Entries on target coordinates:
## Begin
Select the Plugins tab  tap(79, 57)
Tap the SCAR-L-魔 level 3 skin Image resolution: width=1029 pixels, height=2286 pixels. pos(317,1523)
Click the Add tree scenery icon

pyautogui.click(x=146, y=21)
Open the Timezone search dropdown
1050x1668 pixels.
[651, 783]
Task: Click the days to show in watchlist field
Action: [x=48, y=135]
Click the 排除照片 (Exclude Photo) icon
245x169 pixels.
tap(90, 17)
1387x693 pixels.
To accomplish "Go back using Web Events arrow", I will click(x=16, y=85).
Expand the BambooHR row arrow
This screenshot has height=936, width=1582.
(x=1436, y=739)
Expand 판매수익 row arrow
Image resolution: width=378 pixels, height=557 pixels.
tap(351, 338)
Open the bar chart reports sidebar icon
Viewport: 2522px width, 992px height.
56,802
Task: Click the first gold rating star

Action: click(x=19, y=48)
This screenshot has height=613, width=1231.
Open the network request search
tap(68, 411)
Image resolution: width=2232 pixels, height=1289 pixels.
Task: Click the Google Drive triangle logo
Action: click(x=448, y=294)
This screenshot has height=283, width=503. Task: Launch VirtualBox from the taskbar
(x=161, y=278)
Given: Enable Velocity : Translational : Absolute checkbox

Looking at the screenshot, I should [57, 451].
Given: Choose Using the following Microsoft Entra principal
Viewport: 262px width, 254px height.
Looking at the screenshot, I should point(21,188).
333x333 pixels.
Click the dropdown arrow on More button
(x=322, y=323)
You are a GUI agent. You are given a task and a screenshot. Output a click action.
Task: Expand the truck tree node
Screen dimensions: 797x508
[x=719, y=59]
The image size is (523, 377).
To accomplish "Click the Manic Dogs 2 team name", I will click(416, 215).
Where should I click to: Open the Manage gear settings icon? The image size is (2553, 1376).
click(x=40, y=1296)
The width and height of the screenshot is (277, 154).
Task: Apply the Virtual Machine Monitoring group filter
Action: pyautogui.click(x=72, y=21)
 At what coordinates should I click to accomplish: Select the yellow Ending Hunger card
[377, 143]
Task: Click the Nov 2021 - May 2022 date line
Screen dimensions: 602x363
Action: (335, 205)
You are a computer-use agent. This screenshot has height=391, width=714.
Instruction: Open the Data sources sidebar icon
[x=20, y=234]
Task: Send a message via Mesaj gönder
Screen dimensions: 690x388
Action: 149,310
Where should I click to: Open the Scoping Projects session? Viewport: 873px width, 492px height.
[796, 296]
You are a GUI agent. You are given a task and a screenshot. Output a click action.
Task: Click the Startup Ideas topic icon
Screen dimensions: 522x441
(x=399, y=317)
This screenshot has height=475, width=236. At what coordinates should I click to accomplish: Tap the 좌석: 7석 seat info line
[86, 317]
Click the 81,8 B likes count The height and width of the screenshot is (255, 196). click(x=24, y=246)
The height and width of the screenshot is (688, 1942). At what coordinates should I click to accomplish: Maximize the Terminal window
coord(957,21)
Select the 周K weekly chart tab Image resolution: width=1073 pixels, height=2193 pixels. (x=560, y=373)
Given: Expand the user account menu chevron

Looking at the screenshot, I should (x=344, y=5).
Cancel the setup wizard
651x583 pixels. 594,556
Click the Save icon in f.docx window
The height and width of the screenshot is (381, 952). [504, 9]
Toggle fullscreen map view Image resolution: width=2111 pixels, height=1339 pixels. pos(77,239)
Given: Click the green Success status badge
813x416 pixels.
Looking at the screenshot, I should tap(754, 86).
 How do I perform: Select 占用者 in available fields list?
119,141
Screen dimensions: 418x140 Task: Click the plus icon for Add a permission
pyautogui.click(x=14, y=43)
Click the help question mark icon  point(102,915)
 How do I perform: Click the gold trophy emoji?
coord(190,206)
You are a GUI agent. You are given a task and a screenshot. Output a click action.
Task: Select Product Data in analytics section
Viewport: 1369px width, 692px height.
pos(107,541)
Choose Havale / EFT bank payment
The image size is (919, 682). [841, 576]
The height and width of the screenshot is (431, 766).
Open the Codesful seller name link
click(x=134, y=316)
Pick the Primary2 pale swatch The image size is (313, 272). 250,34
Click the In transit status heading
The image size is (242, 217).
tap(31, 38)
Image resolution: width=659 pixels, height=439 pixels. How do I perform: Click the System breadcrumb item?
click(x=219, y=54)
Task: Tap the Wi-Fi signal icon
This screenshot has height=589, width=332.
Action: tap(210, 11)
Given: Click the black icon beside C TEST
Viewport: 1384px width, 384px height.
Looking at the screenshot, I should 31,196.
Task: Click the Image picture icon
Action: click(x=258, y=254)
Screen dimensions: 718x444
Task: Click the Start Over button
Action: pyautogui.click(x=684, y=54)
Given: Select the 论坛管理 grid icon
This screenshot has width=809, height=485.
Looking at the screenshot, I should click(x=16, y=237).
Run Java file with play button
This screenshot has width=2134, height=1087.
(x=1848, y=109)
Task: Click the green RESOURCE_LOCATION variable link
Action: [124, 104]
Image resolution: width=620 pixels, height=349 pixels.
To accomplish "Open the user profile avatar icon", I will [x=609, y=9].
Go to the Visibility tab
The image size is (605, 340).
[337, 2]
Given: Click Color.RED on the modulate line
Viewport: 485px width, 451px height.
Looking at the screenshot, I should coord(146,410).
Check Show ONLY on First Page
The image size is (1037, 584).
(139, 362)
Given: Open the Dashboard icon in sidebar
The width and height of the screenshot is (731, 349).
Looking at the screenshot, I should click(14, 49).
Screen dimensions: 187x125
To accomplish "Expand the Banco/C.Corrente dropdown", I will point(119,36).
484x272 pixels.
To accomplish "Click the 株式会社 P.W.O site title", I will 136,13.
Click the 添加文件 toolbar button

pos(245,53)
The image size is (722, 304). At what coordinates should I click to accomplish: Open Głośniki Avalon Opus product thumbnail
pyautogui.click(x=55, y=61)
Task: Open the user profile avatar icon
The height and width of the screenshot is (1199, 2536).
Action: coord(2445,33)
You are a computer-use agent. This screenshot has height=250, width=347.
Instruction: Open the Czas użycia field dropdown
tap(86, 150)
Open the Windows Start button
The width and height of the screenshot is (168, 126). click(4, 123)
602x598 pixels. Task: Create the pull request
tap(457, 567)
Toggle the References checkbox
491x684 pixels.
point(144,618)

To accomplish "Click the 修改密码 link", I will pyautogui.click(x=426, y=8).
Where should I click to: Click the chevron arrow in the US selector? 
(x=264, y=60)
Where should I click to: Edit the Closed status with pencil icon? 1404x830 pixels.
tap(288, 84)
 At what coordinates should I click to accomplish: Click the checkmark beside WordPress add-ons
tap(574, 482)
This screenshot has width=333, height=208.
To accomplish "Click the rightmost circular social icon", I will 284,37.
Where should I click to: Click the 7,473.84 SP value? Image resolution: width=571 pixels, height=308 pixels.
## End
▶ **Work required**: Rewrite all of the material above, changing each occurrence of "Where should I click to" to "Where do I click to" and keeping everything else the same.

▶ **Problem solution**:
Select the Plugins tab  tap(79, 57)
Tap the SCAR-L-魔 level 3 skin Image resolution: width=1029 pixels, height=2286 pixels. pos(317,1523)
Click the Add tree scenery icon

pyautogui.click(x=146, y=21)
Open the Timezone search dropdown
1050x1668 pixels.
[651, 783]
Task: Click the days to show in watchlist field
Action: [x=48, y=135]
Click the 排除照片 (Exclude Photo) icon
245x169 pixels.
tap(90, 17)
1387x693 pixels.
To accomplish "Go back using Web Events arrow", I will click(x=16, y=85).
Expand the BambooHR row arrow
This screenshot has height=936, width=1582.
(x=1436, y=739)
Expand 판매수익 row arrow
Image resolution: width=378 pixels, height=557 pixels.
tap(351, 338)
Open the bar chart reports sidebar icon
Viewport: 2522px width, 992px height.
56,802
Task: Click the first gold rating star

Action: click(x=19, y=48)
This screenshot has height=613, width=1231.
Open the network request search
tap(68, 411)
Image resolution: width=2232 pixels, height=1289 pixels.
Task: Click the Google Drive triangle logo
Action: click(x=448, y=294)
This screenshot has height=283, width=503. Task: Launch VirtualBox from the taskbar
(x=161, y=278)
Given: Enable Velocity : Translational : Absolute checkbox

Looking at the screenshot, I should [57, 451].
Given: Choose Using the following Microsoft Entra principal
Viewport: 262px width, 254px height.
Looking at the screenshot, I should point(21,188).
333x333 pixels.
Click the dropdown arrow on More button
(x=322, y=323)
You are a GUI agent. You are given a task and a screenshot. Output a click action.
Task: Expand the truck tree node
Screen dimensions: 797x508
[x=719, y=59]
The image size is (523, 377).
To accomplish "Click the Manic Dogs 2 team name", I will click(416, 215).
Where do I click to: Open the Manage gear settings icon? The image size is (2553, 1376).
click(x=40, y=1296)
The width and height of the screenshot is (277, 154).
Task: Apply the Virtual Machine Monitoring group filter
Action: pyautogui.click(x=72, y=21)
 At what coordinates should I click to accomplish: Select the yellow Ending Hunger card
[377, 143]
Task: Click the Nov 2021 - May 2022 date line
Screen dimensions: 602x363
Action: (335, 205)
You are a computer-use agent. This screenshot has height=391, width=714.
Instruction: Open the Data sources sidebar icon
[x=20, y=234]
Task: Send a message via Mesaj gönder
Screen dimensions: 690x388
Action: 149,310
Where do I click to: Open the Scoping Projects session? Viewport: 873px width, 492px height.
[796, 296]
You are a GUI agent. You are given a task and a screenshot. Output a click action.
Task: Click the Startup Ideas topic icon
Screen dimensions: 522x441
(x=399, y=317)
This screenshot has height=475, width=236. At what coordinates should I click to accomplish: Tap the 좌석: 7석 seat info line
[86, 317]
Click the 81,8 B likes count The height and width of the screenshot is (255, 196). click(x=24, y=246)
The height and width of the screenshot is (688, 1942). At what coordinates should I click to accomplish: Maximize the Terminal window
coord(957,21)
Select the 周K weekly chart tab Image resolution: width=1073 pixels, height=2193 pixels. (x=560, y=373)
Given: Expand the user account menu chevron

Looking at the screenshot, I should (x=344, y=5).
Cancel the setup wizard
651x583 pixels. 594,556
Click the Save icon in f.docx window
The height and width of the screenshot is (381, 952). [504, 9]
Toggle fullscreen map view Image resolution: width=2111 pixels, height=1339 pixels. pos(77,239)
Given: Click the green Success status badge
813x416 pixels.
Looking at the screenshot, I should tap(754, 86).
 How do I perform: Select 占用者 in available fields list?
119,141
Screen dimensions: 418x140 Task: Click the plus icon for Add a permission
pyautogui.click(x=14, y=43)
Click the help question mark icon  point(102,915)
 How do I perform: Click the gold trophy emoji?
coord(190,206)
You are a GUI agent. You are given a task and a screenshot. Output a click action.
Task: Select Product Data in analytics section
Viewport: 1369px width, 692px height.
pos(107,541)
Choose Havale / EFT bank payment
The image size is (919, 682). [841, 576]
The height and width of the screenshot is (431, 766).
Open the Codesful seller name link
click(x=134, y=316)
Pick the Primary2 pale swatch The image size is (313, 272). 250,34
Click the In transit status heading
The image size is (242, 217).
tap(31, 38)
Image resolution: width=659 pixels, height=439 pixels. How do I perform: Click the System breadcrumb item?
click(x=219, y=54)
Task: Tap the Wi-Fi signal icon
This screenshot has height=589, width=332.
Action: tap(210, 11)
Given: Click the black icon beside C TEST
Viewport: 1384px width, 384px height.
Looking at the screenshot, I should 31,196.
Task: Click the Image picture icon
Action: click(x=258, y=254)
Screen dimensions: 718x444
Task: Click the Start Over button
Action: pyautogui.click(x=684, y=54)
Given: Select the 论坛管理 grid icon
This screenshot has width=809, height=485.
Looking at the screenshot, I should click(x=16, y=237).
Run Java file with play button
This screenshot has width=2134, height=1087.
(x=1848, y=109)
Task: Click the green RESOURCE_LOCATION variable link
Action: [124, 104]
Image resolution: width=620 pixels, height=349 pixels.
To accomplish "Open the user profile avatar icon", I will [x=609, y=9].
Go to the Visibility tab
The image size is (605, 340).
[337, 2]
Given: Click Color.RED on the modulate line
Viewport: 485px width, 451px height.
Looking at the screenshot, I should coord(146,410).
Check Show ONLY on First Page
The image size is (1037, 584).
(139, 362)
Given: Open the Dashboard icon in sidebar
The width and height of the screenshot is (731, 349).
Looking at the screenshot, I should click(14, 49).
Screen dimensions: 187x125
To accomplish "Expand the Banco/C.Corrente dropdown", I will point(119,36).
484x272 pixels.
To accomplish "Click the 株式会社 P.W.O site title", I will 136,13.
Click the 添加文件 toolbar button

pos(245,53)
The image size is (722, 304). At what coordinates should I click to accomplish: Open Głośniki Avalon Opus product thumbnail
pyautogui.click(x=55, y=61)
Task: Open the user profile avatar icon
The height and width of the screenshot is (1199, 2536).
Action: coord(2445,33)
You are a computer-use agent. This screenshot has height=250, width=347.
Instruction: Open the Czas użycia field dropdown
tap(86, 150)
Open the Windows Start button
The width and height of the screenshot is (168, 126). click(4, 123)
602x598 pixels. Task: Create the pull request
tap(457, 567)
Toggle the References checkbox
491x684 pixels.
point(144,618)

To accomplish "Click the 修改密码 link", I will pyautogui.click(x=426, y=8).
Where do I click to: Click the chevron arrow in the US selector? 
(x=264, y=60)
Where do I click to: Edit the Closed status with pencil icon? 1404x830 pixels.
tap(288, 84)
 At what coordinates should I click to accomplish: Click the checkmark beside WordPress add-ons
tap(574, 482)
This screenshot has width=333, height=208.
To accomplish "Click the rightmost circular social icon", I will 284,37.
Where do I click to: Click the 7,473.84 SP value? Image resolution: width=571 pixels, height=308 pixels.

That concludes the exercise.